The Battle of Changjin Lake. With a frozen potato for food and a rifle, the Chinese annihilate waves of Americans.
The story of The Battle of Changjin Lake takes place in the winter of 1950 in North Korea. In the frigid region of Lake Changjin, a bloody battle between the United States and China begins. Confronted with the harshest conditions of extreme cold, lack of rations, and wide gaps in weaponry, Chinese troops are forging ahead, fearless and determined, achieving the most critical victory in the war, in defense of North Korea.
Criticism:
With the best special and visual effects that can be found in Chinese cinema, the war in which Chinese ‘volunteer’ troops who helped expel the US from North Korea, up to the 38th parallel, the border with Korea, has been recreated. from the south.

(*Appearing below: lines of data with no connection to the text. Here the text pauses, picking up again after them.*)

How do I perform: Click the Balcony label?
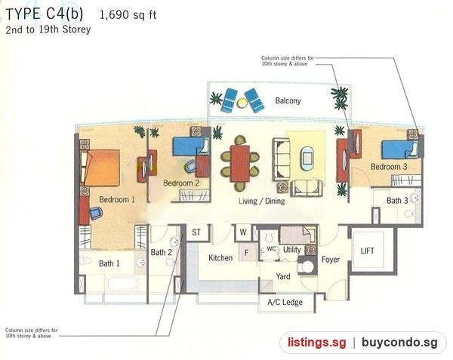(288, 100)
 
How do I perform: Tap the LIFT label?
(367, 251)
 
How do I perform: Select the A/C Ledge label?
(285, 302)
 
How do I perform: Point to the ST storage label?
(196, 232)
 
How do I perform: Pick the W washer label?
(243, 232)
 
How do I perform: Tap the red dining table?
(240, 164)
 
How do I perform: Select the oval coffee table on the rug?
(307, 158)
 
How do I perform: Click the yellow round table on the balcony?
(242, 103)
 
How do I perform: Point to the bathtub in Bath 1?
(122, 283)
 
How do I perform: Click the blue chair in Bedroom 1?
(96, 213)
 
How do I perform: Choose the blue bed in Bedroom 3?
(400, 149)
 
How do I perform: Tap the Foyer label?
(331, 260)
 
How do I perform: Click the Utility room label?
(291, 249)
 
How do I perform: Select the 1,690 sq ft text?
(128, 14)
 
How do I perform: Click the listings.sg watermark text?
(316, 343)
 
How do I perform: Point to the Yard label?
(283, 276)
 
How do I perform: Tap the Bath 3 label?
(397, 200)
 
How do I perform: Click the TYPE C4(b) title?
(45, 14)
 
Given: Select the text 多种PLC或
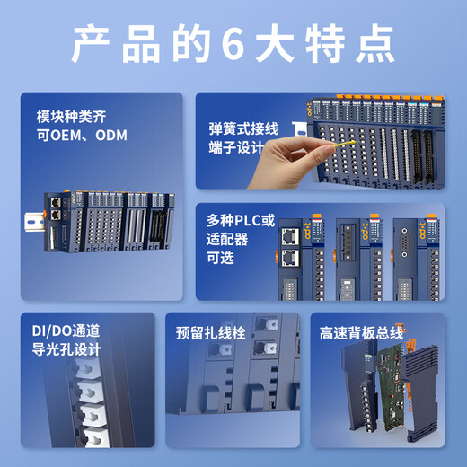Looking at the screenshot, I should point(241,221).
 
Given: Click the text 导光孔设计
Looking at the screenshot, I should point(67,348).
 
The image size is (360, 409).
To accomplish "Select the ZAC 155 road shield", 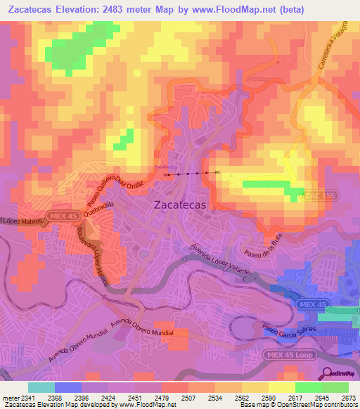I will [317, 195].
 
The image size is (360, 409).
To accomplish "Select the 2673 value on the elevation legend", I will [347, 398].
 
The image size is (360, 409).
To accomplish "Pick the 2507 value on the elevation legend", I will [188, 398].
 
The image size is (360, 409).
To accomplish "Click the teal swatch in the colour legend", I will [41, 387].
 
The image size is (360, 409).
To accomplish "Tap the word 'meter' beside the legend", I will [8, 398].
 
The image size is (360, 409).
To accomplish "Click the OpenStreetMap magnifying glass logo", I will [328, 373].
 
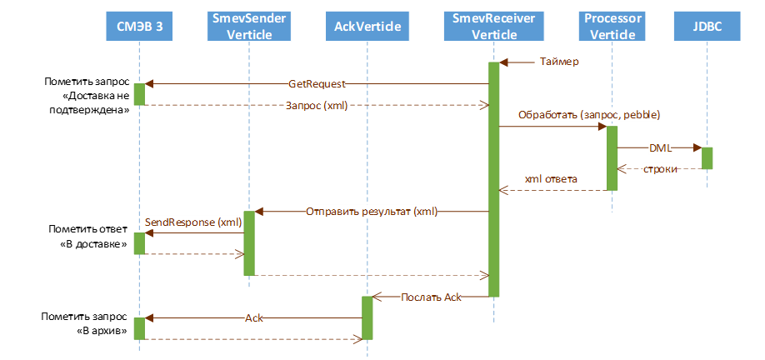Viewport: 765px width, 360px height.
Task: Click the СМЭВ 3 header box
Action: point(139,27)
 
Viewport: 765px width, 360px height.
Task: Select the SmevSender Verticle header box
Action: point(248,27)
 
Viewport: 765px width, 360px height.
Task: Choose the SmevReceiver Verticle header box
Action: point(493,27)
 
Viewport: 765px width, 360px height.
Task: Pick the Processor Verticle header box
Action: point(612,27)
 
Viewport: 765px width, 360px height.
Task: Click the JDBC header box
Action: point(707,27)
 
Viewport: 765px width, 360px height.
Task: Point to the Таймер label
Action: point(559,61)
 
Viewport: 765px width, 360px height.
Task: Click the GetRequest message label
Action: point(317,83)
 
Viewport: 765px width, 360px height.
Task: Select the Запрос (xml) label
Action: point(317,105)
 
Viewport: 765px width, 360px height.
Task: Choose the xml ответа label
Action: point(551,179)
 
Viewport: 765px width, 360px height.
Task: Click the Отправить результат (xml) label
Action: point(372,212)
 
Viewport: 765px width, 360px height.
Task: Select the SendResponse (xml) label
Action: point(193,222)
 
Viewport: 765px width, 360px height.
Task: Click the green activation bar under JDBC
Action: point(707,158)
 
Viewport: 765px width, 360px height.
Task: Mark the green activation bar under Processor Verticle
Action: point(612,158)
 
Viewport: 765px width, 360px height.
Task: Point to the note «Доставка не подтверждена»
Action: point(88,97)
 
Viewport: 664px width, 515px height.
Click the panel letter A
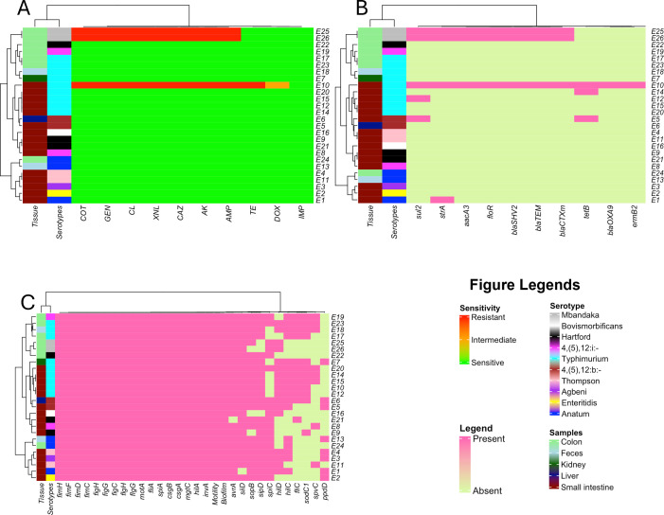(12, 9)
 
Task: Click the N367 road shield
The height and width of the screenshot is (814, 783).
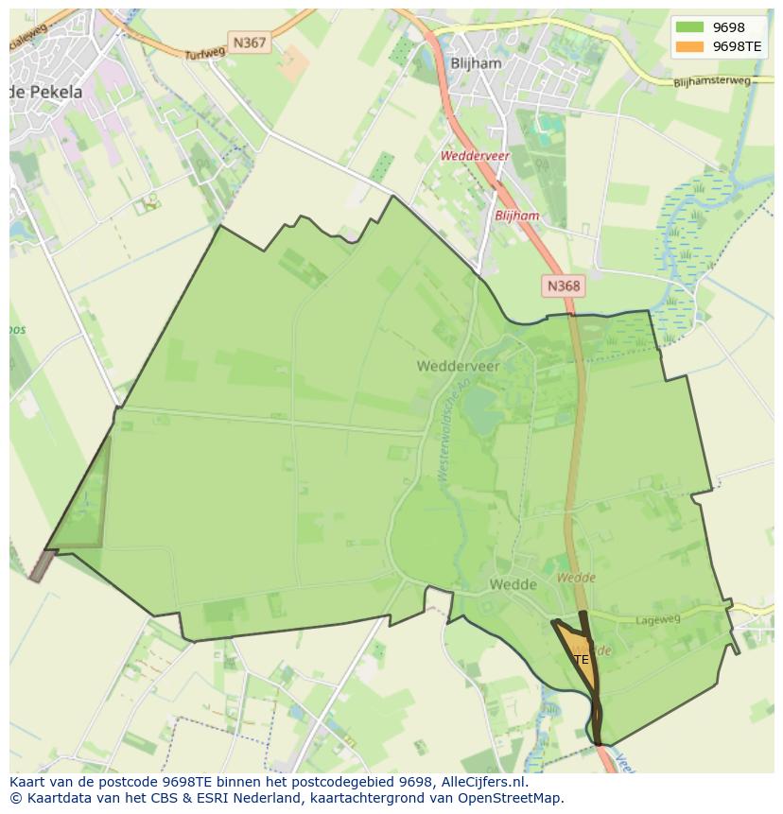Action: click(x=250, y=43)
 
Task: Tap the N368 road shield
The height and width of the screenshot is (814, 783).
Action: click(x=564, y=285)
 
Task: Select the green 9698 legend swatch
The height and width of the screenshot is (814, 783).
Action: click(x=690, y=27)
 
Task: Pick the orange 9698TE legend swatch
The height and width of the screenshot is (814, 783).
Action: click(x=690, y=46)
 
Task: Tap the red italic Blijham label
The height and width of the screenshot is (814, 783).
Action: click(x=516, y=216)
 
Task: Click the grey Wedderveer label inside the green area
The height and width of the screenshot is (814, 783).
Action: click(x=459, y=365)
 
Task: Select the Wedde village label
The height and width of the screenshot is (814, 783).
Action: click(x=513, y=584)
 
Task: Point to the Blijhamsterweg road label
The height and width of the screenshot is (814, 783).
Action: click(x=712, y=82)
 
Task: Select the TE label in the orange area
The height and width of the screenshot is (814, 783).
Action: click(x=581, y=659)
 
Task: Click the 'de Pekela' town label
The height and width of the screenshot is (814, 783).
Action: click(x=45, y=92)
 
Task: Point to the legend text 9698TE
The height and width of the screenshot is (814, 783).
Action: click(x=737, y=46)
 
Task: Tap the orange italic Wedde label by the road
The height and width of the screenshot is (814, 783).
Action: click(x=576, y=577)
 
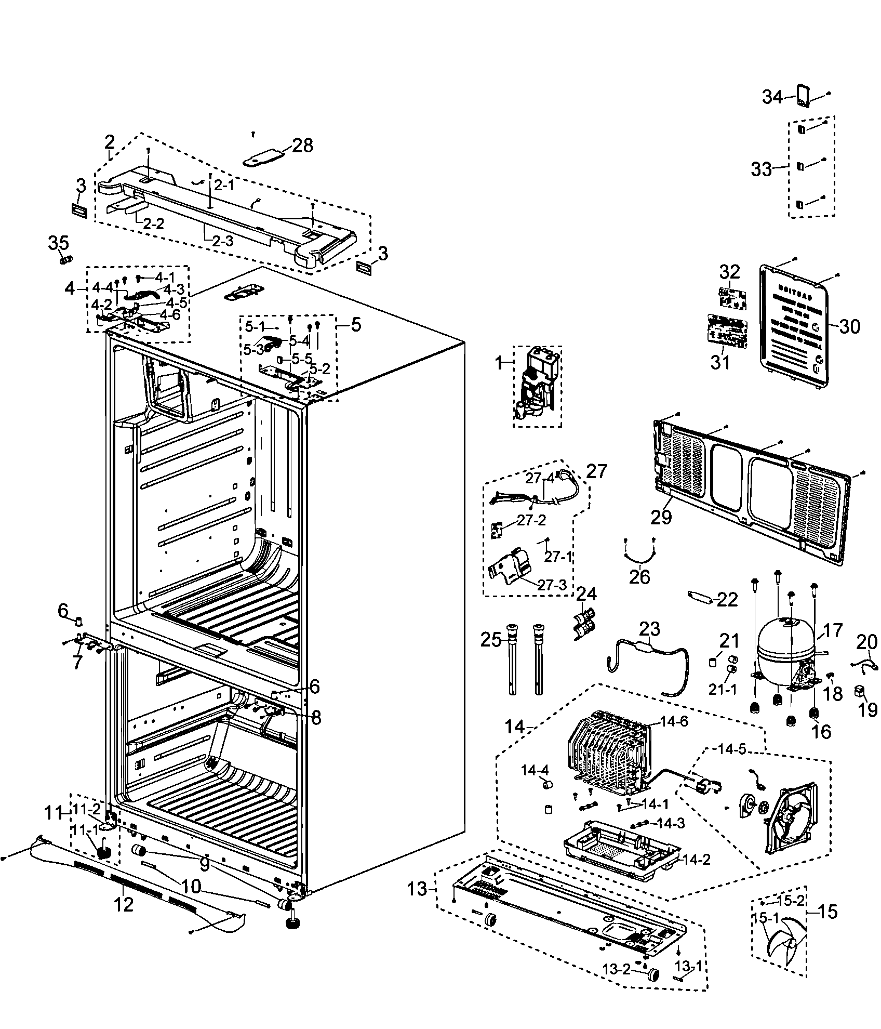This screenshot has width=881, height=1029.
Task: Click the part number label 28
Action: [302, 146]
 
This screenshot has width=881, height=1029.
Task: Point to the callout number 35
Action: [59, 243]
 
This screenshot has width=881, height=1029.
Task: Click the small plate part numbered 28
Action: [264, 156]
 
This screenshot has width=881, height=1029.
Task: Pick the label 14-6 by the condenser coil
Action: [675, 722]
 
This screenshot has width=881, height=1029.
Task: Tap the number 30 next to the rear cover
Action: [849, 326]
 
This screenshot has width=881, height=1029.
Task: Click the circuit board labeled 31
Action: [728, 332]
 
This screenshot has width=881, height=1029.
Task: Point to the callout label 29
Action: [661, 518]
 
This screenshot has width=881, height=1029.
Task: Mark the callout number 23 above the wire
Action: [649, 629]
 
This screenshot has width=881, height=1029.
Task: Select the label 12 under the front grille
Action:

An army of Chinese volunteers of humble origins, with little equipment, almost no food, and with basic weapons, at the request of the president of China, Chiang Kai-Shek, come to the aid of North Korea against the aggression of the largest army in the world, commanded by him General MacArthur, with the best troops and the best weapons that exists. In a small detachment of Chinese soldiers are the two protagonists, two brothers who come from a village in the interior of China, whose dream is to build a good house by the lake for their parents and their family. With a lack of clothing for winter, and temperatures of 40 below zero, and eating small portions of frozen potatoes, they manage to defeat waves of Americans who appear with tanks, planes and all kinds of latest-generation weapons over and over again.
The first third of the film is very well developed with a balance between dialogue and action scenes, but after the first hour has elapsed, it becomes a monotony of incessant fighting in which a few almost unarmed Chinese annihilate the American, Rambo-style, but in reverse conditions. It seems that the producer the 3 hours of duration fell short, and the last third everything is even more accelerated, and with cuts that summarize the end. Since the last third seems like a summary of something that was initially longer, it creates confusion and makes it unclear what the fate of the protagonists has been, who lose track between so much summary and so much struggle.
At a delicate moment on a global level, in which Russia is once again a threat to the West, and China remains neutral, but could opt at any moment in support of Russia, this war film emerges that exalts the courage of the Chinese, which in armament inferiority, they managed to beat the USA.
With compulsory screenings in schools, and with the imprisonment of some people who have questioned the veracity of the argument, it has become the highest grossing film in the history of Chinese cinema.